> [Problem statement] The pictures do not go in the copy. Reproduce the rest of the entries exactly.
::: Given records :::
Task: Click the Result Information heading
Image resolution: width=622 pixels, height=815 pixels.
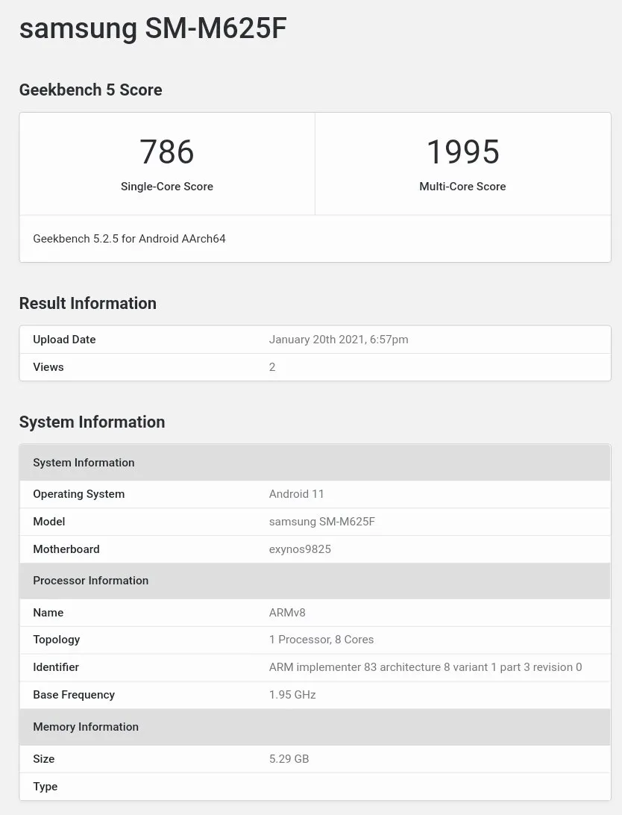Action: 87,303
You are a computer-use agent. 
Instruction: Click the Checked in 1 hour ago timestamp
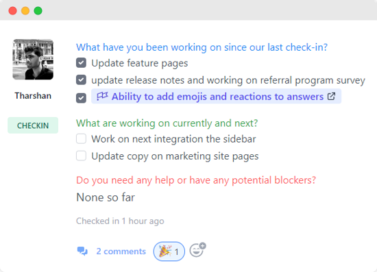click(120, 221)
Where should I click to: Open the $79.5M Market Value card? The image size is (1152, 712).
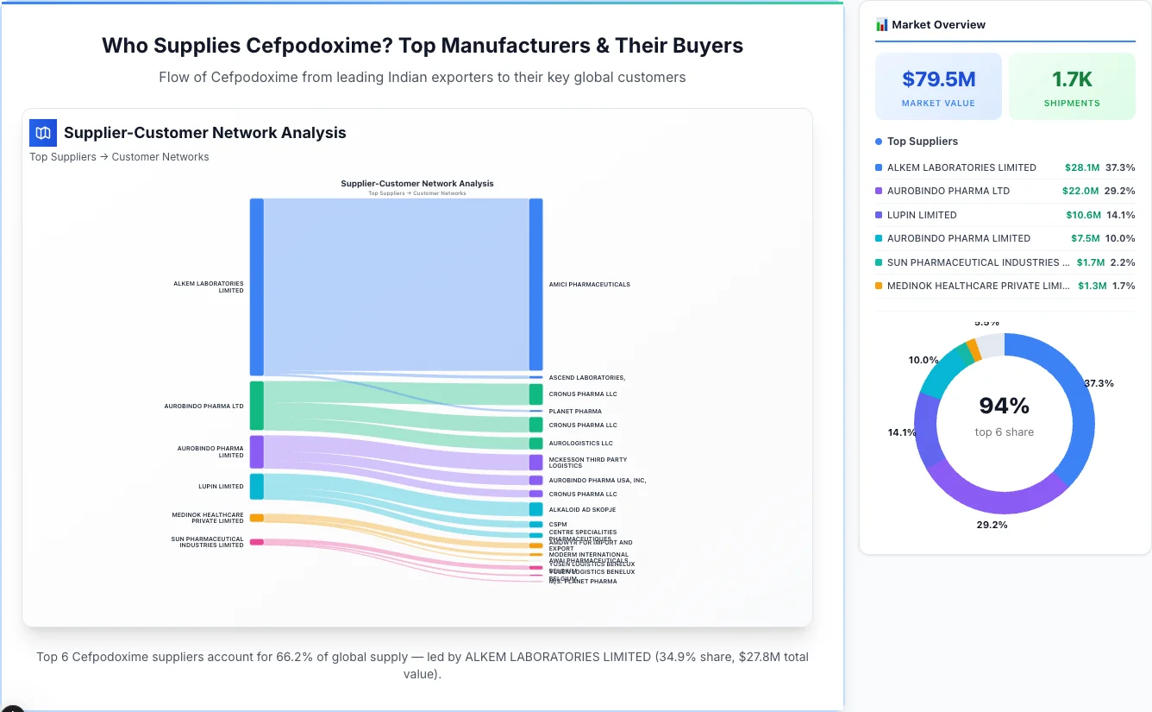pyautogui.click(x=938, y=85)
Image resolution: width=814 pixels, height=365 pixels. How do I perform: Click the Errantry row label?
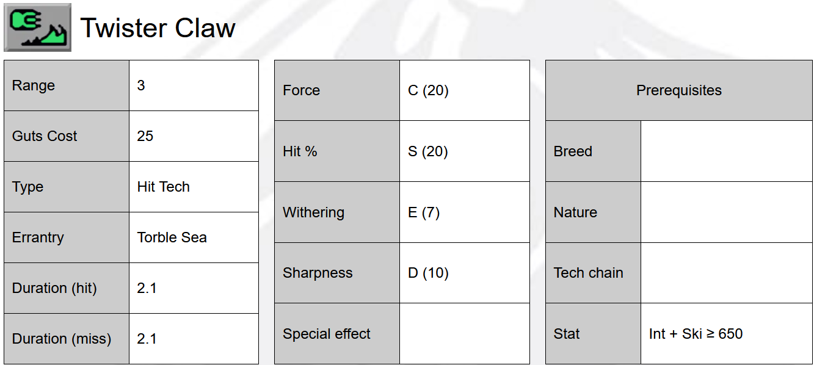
:::
> [Written response]
Task: Click the Result Information heading
Image resolution: width=622 pixels, height=815 pixels.
Action: 87,303
You are a computer-use agent. 
Instruction: Click the Checked in 1 hour ago timestamp
click(120, 221)
Where should I click to: Open the $79.5M Market Value card? The image size is (1152, 712).
pyautogui.click(x=938, y=85)
Image resolution: width=814 pixels, height=365 pixels. How do I perform: Click the Errantry row label?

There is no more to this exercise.